■ **Task input**:

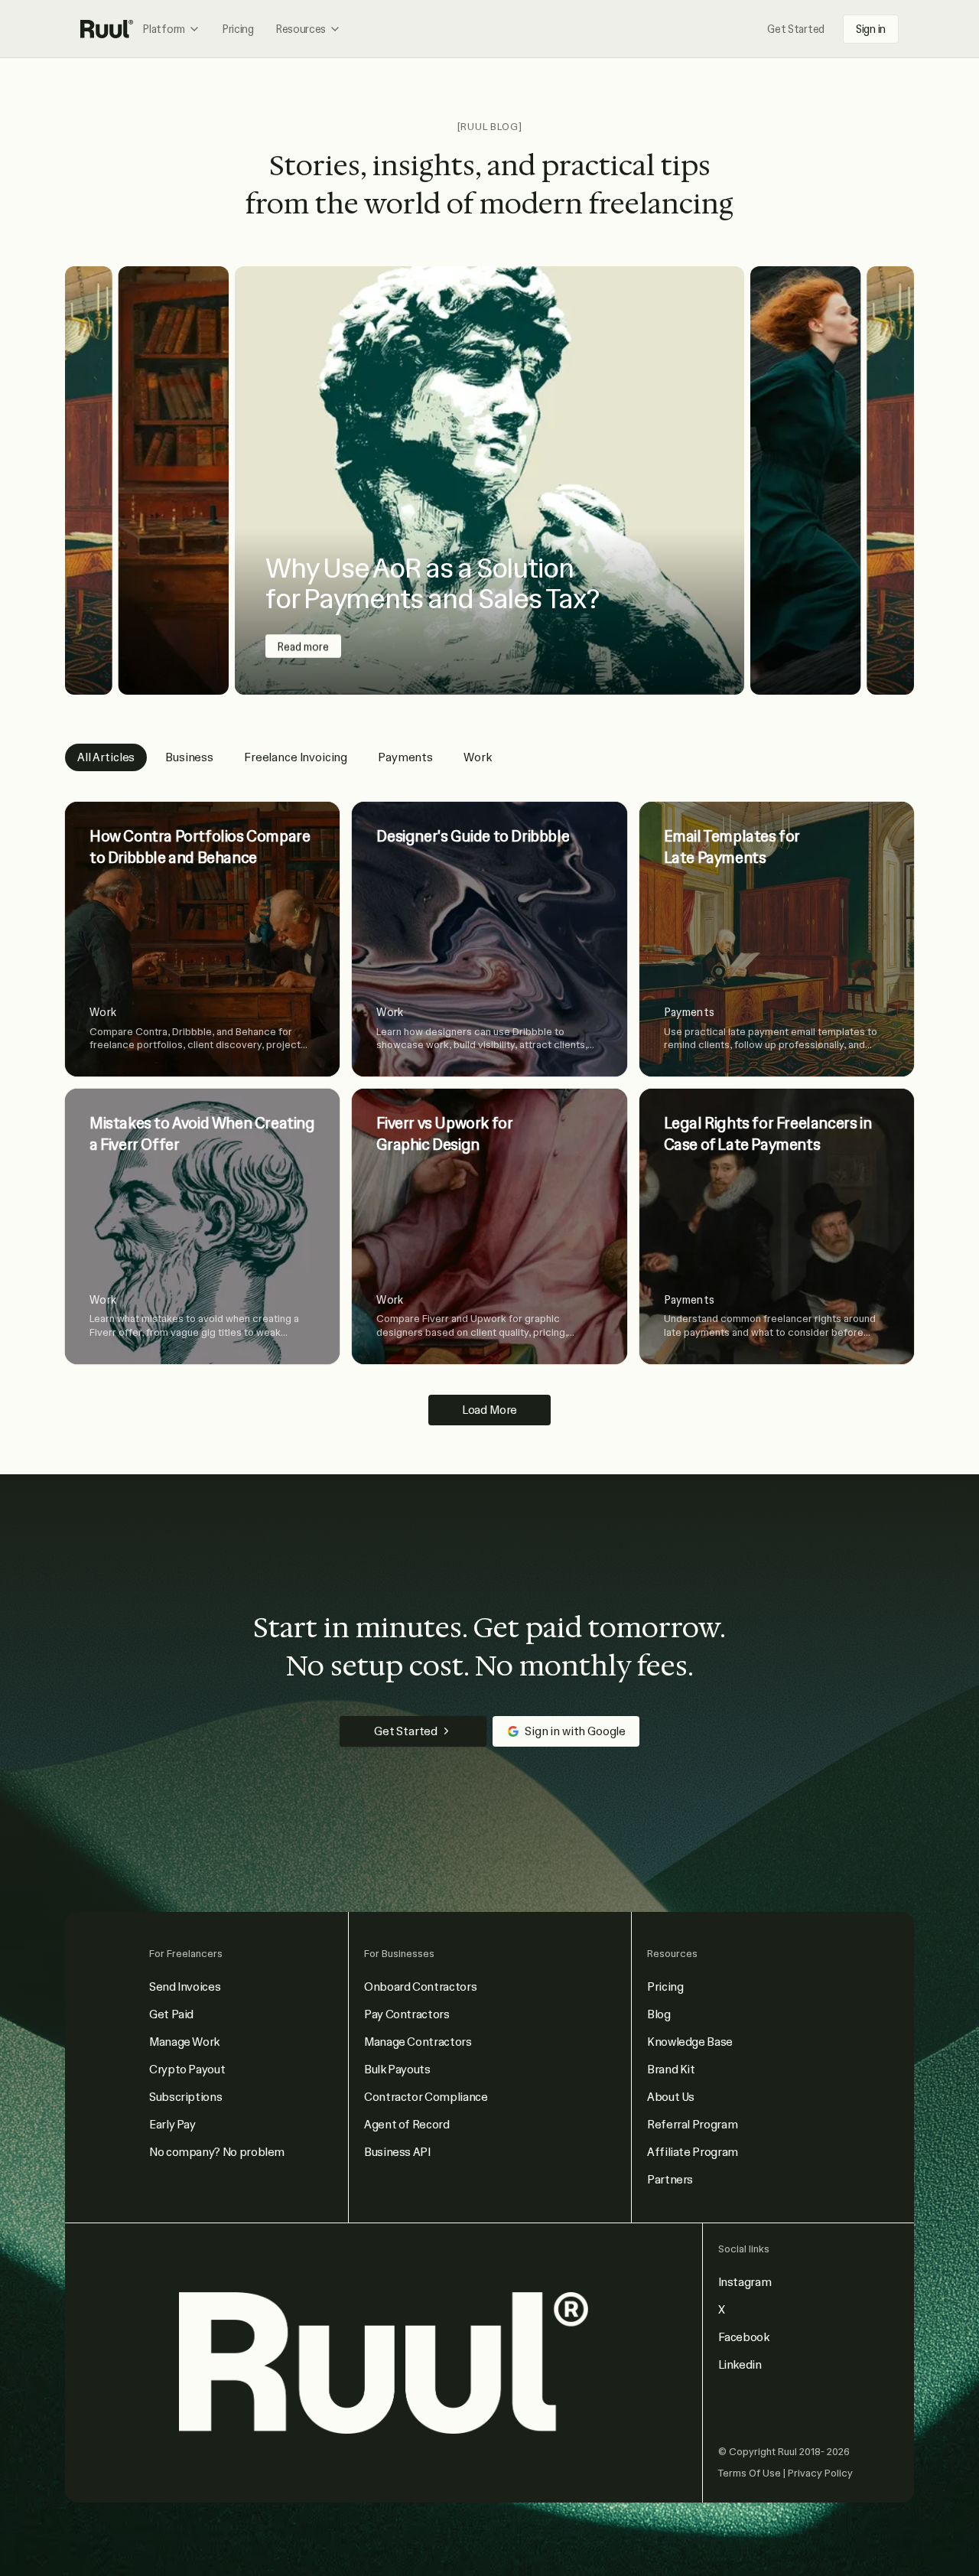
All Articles (106, 757)
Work (477, 757)
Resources (300, 29)
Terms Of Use (750, 2473)
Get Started (796, 29)
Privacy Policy (820, 2473)
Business (189, 757)
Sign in (871, 29)
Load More (490, 1410)
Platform (163, 29)
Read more (303, 646)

■ **Task description**: Set down the records in full and exactly. Do not carry over any image.

■ **Response to this exercise**:
All Articles (106, 757)
Work (477, 757)
Resources (300, 29)
Terms Of Use (750, 2473)
Get Started (796, 29)
Privacy Policy (820, 2473)
Business (189, 757)
Sign in (871, 29)
Load More (490, 1410)
Platform (163, 29)
Read more (303, 646)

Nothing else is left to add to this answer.